Publicist Jamie Krauss told FOX411's In the Zone that the nonstop awards mania is "enough to make you dizzy... They’re not all televised, but that’s a lot to keep track of. It’s a lot of ego stroking in Hollywood.”

“I think the big awards matter like the Academy Awards are obviously a big deal. It’s a big sign you’ve made it in your career," said Chris Spagnuolo, the editor of Guyism.com. "But the little ones like the Topeka Kansas Writer’s Association award? I’m sure that’s not something that’s going on Matthew McConaughey’s mantle.”

FOX411 movie reviewer Justin Craig agrees that "the award season goes on a little bit too long," but he said there is a method to the madness. "The Critics Circle Awards actually give recognition to smaller films that general audiences might not usually see, and that Academy voters don’t usually have on the radar.”

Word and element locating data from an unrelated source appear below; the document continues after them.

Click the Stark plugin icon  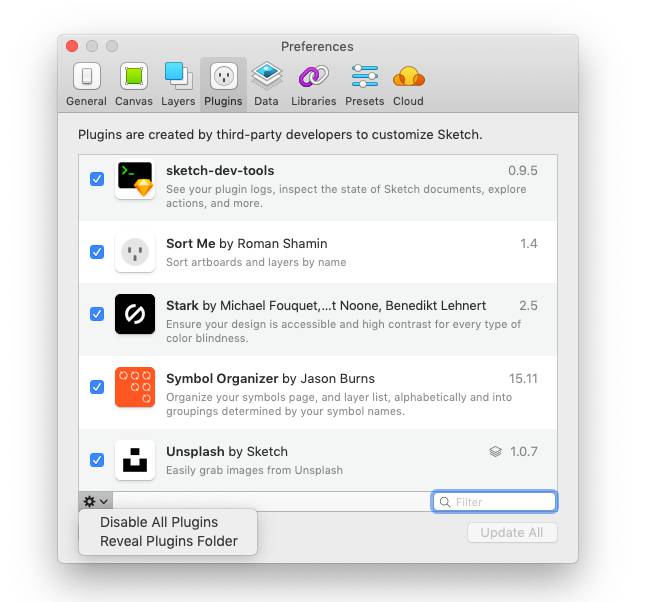point(135,314)
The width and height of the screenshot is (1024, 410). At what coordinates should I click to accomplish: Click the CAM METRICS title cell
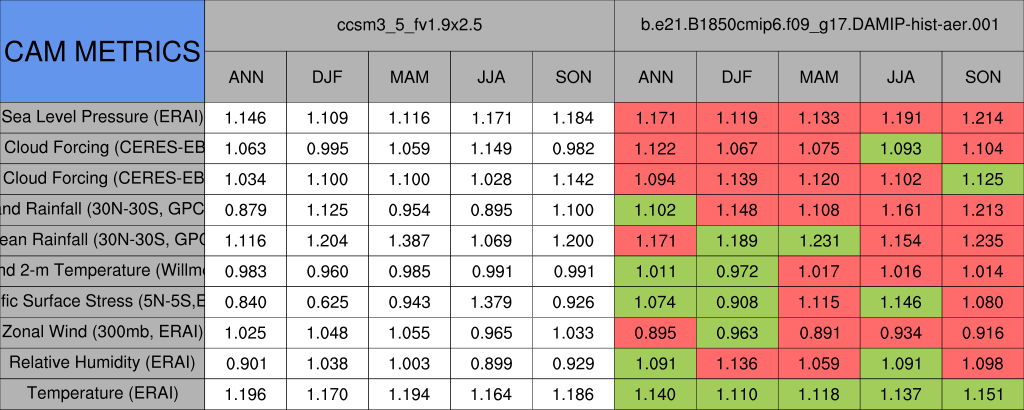[x=102, y=50]
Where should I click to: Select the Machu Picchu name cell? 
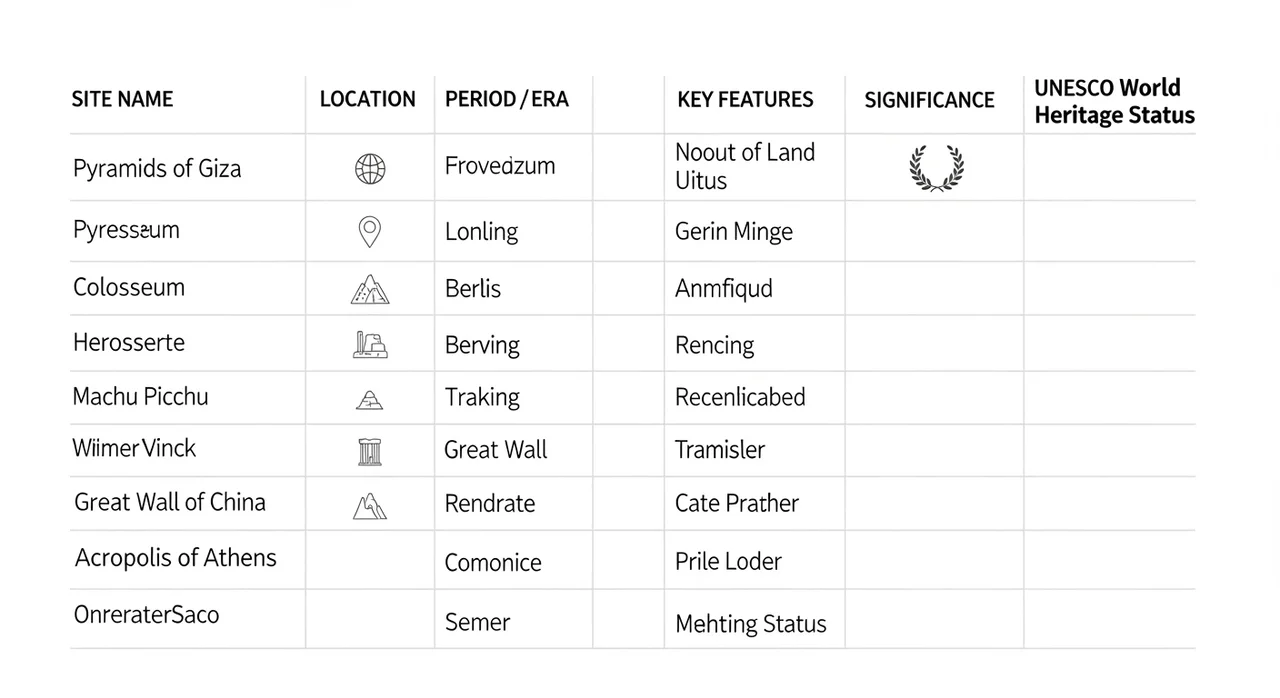point(141,397)
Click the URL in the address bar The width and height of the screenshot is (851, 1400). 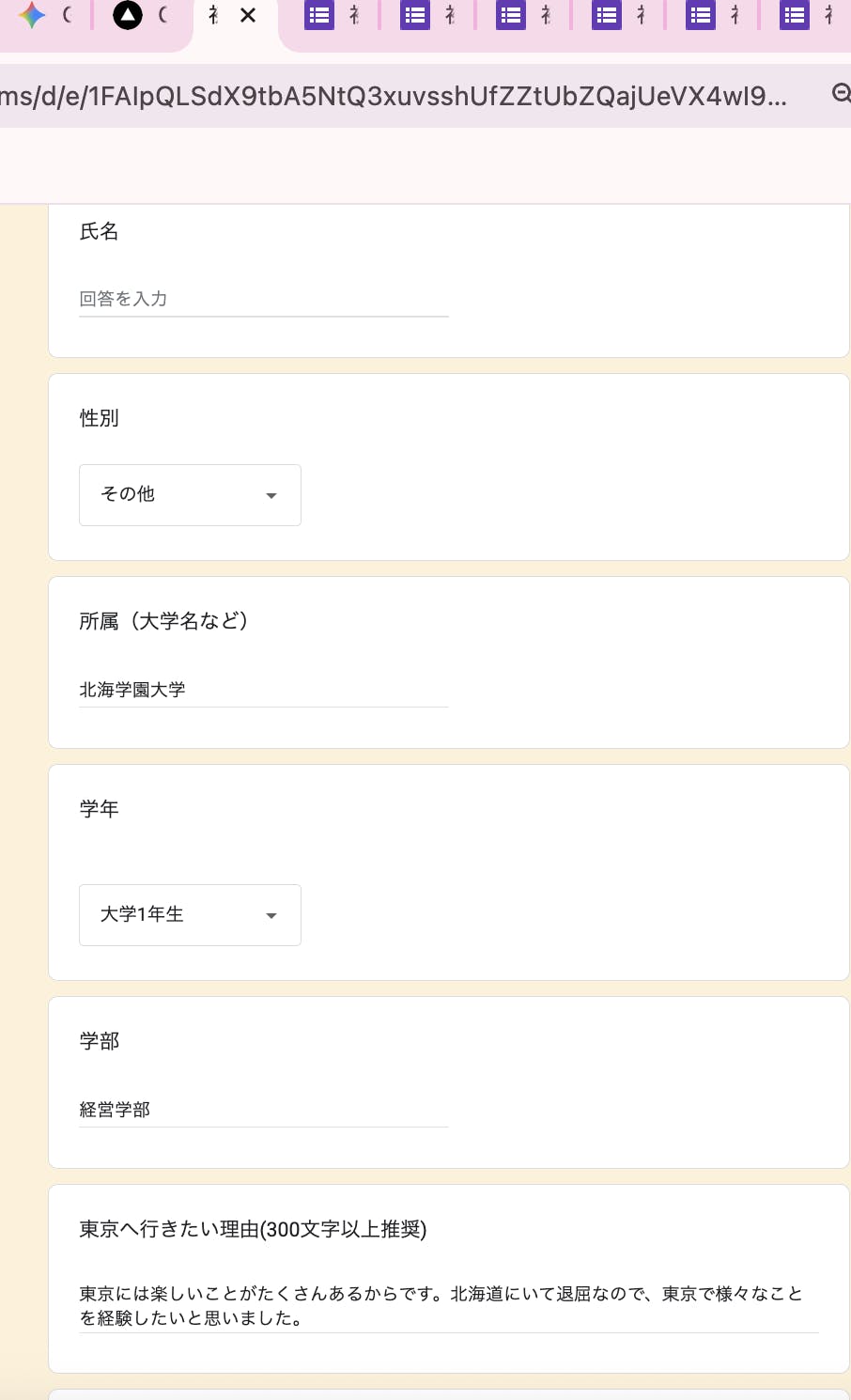pos(395,96)
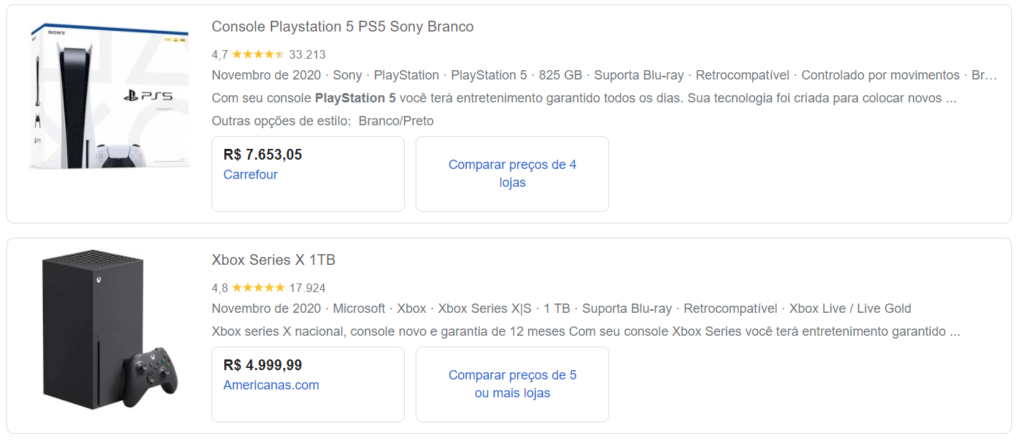Click the Xbox star rating icons
The image size is (1024, 446).
click(x=258, y=288)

"The other awards are very much for industry people, but for the general audience, the Oscars are the ones that they’re watching," Craig added. "Why do they care? It’s just like sports. Why does somebody watch a football game? Everybody kind of gathers around the film that they like or the actor that they like, and they want to root for them."

Or root for them to fall.

“Most people these days tune in for the fashion and gossip," added Krauss. "Everybody loves to log on the next day to find out who had a nip slip, who tripped and fell, who had a flub, because that’s what makes for the most engaging and fun water cooler chatter."

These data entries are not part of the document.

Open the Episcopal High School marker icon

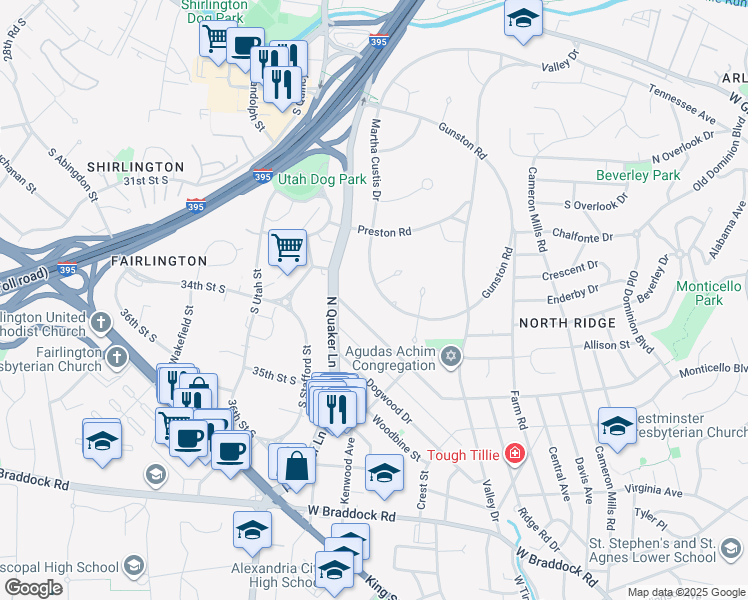(x=134, y=565)
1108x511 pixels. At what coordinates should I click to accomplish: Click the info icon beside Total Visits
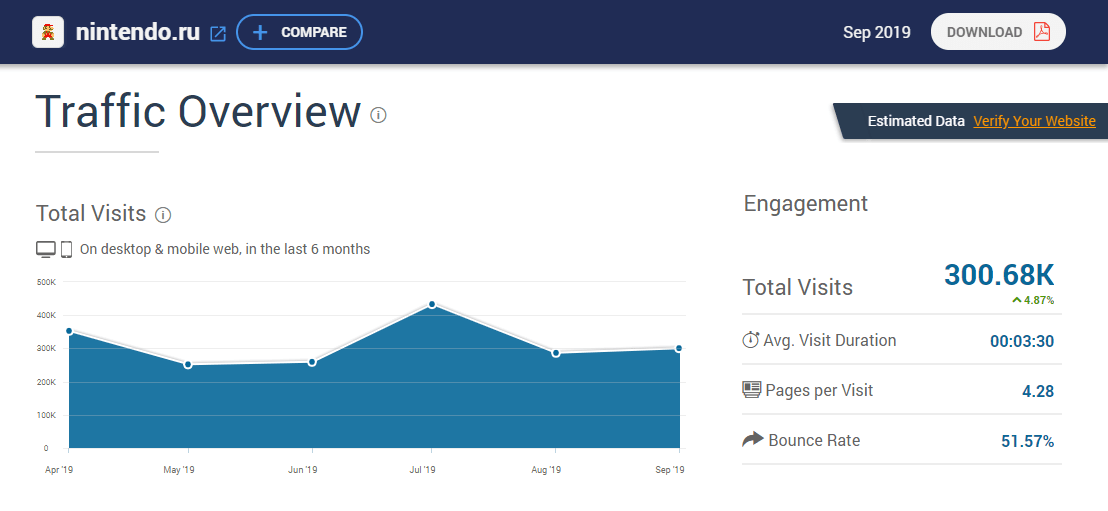(x=164, y=215)
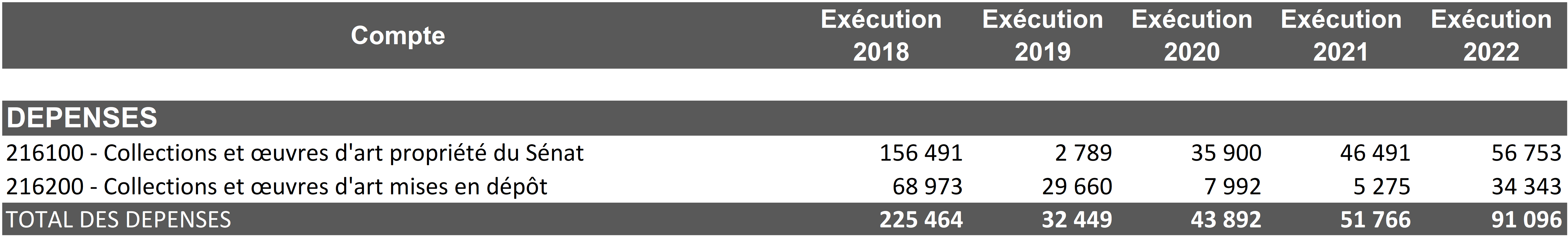Select the Exécution 2018 column header
Screen dimensions: 1568x236
(881, 35)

Oh, and don't forget, Hollywood also makes a lot of money patting themselves on the back.

“Big companies are banking on the fact that people are going to care," Krauss said. "After the Super Bowl, the Oscars are the most watched event on television, particularly with women, so we see commercials and ad spots going for many millions of dollars for a 30 second ad.”

But Justin Craig says not all of the money goes into big wigs' pockets.

“One other thing that’s really important about the Oscars specifically is that the revenues that they make from the broadcast go into creating and funding advancement in technology for film and film preservation," he said. "So even though it’s all cynical and very political in how they nominate films, the actual end game is actually pretty positive."